Erfolgreiche Verfassungsbeschwerde gegen Versagung von psychotherapeutischen Maßnahmen im Strafvollzug

Das Verfassungsgericht des Landes Brandenburg hat mit Beschluss vom 21. September 2018 einer Verfassungsbeschwerde eines Strafgefangenen stattgegeben, mit der dieser eine psychotherapeutische Behandlung durch die Justizvollzugsanstalt erstrebte.

 

Der Beschwerdeführer verbüßt seit dem Jahr 2011 wegen zweifachen Mordes eine lebenslange Freiheitsstrafe. Aufgrund der psychiatrischen Erkrankung des Beschwerdeführers stellte die Justizvollzugsanstalt (JVA) einen akuten Behandlungsbedarf fest, auch später bestand Einigkeit, dass eine psychotherapeutische Behandlung notwendig war. Zu dieser kam es nicht; der Beschwerdeführer befand sich in dieser Zeit auf einer Warteliste für eine tiefenpsychologisch orientierte Psychotherapie.

 

Nach vier Jahren, im Oktober 2015, beantragte der Beschwerdeführer bei der Strafvollstreckungskammer des Landgerichts Cottbus eine gerichtliche Entscheidung über die Behandlung. In seinem ablehnenden Beschluss führte das Landgericht aus, der Beschwerdeführer habe keinen Anspruch darauf, dass die Therapie zu einem bestimmten Termin durchgeführt werde.
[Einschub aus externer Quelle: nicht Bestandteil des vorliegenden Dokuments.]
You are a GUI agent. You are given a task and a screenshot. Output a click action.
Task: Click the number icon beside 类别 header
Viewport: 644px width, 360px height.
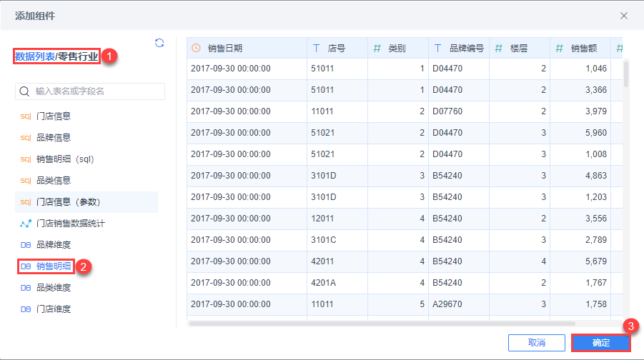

Der Strafvollzug sei zwar auch in personeller Hinsicht so auszustatten, dass Strafgefangene die notwendigen Behandlungen erhalten könnten; allerdings dürfe bei der Vergabe der Therapieplätze die noch offene Haftzeit berücksichtigt werden. Die Zuweisung eines Therapieplatzes solle aber „nicht mehr zu lange aufgeschoben“ werden.

 

Auf die dagegen gerichtete Verfassungsbeschwerde stellte das Landesverfassungsgericht eine Verletzung des Grundrechts nach Artikel 54 Abs. 1 der Landesverfassung fest. Dieses Grundrecht beinhalte auch die Gewährleistung des Schutzes der Menschenwürde „im“ Strafvollzug durch gesundheitliche Betreuung von Strafgefangenen und zwar in gleichem Maße für die Behandlung physischer wie psychischer Leiden. Die Gerichte hätten diesen Aspekt der grundrechtlichen Gewährleistung verkannt, da sie auf die Frage der medizinischen Dringlichkeit der Behandlung für den Strafgefangenen nicht ausreichend eingegangen seien. Angesichts des Umstandes, dass bereits mehr als vier Jahre vergangen seien,  in denen der Beschwerdeführer die dringend erforderliche medizinische Behandlung noch immer nicht erhalten habe, sei eine differenzierte Bewertung der Zeitabläufe erforderlich gewesen. Das Landgericht habe zwar zutreffend ausgeführt, dass die Justizvollzugsanstalt dem Beschwerdeführer nicht habe entgegenhalten können, sie sei personell nicht ausreichend ausgestattet, jedoch hätte es vor diesem Hintergrund gesonderter Erwägungen bedurft, weshalb eine derartig lange Wartezeit bei der gravierenden psychischen Krankheit des Beschwerdeführers den Anforderungen an eine die Grundrechte des Beschwerdeführers aus Art. 54 Abs. 1 LV hinreichend Rechnung tragende Gestaltung des Strafvollzugs darstellen soll.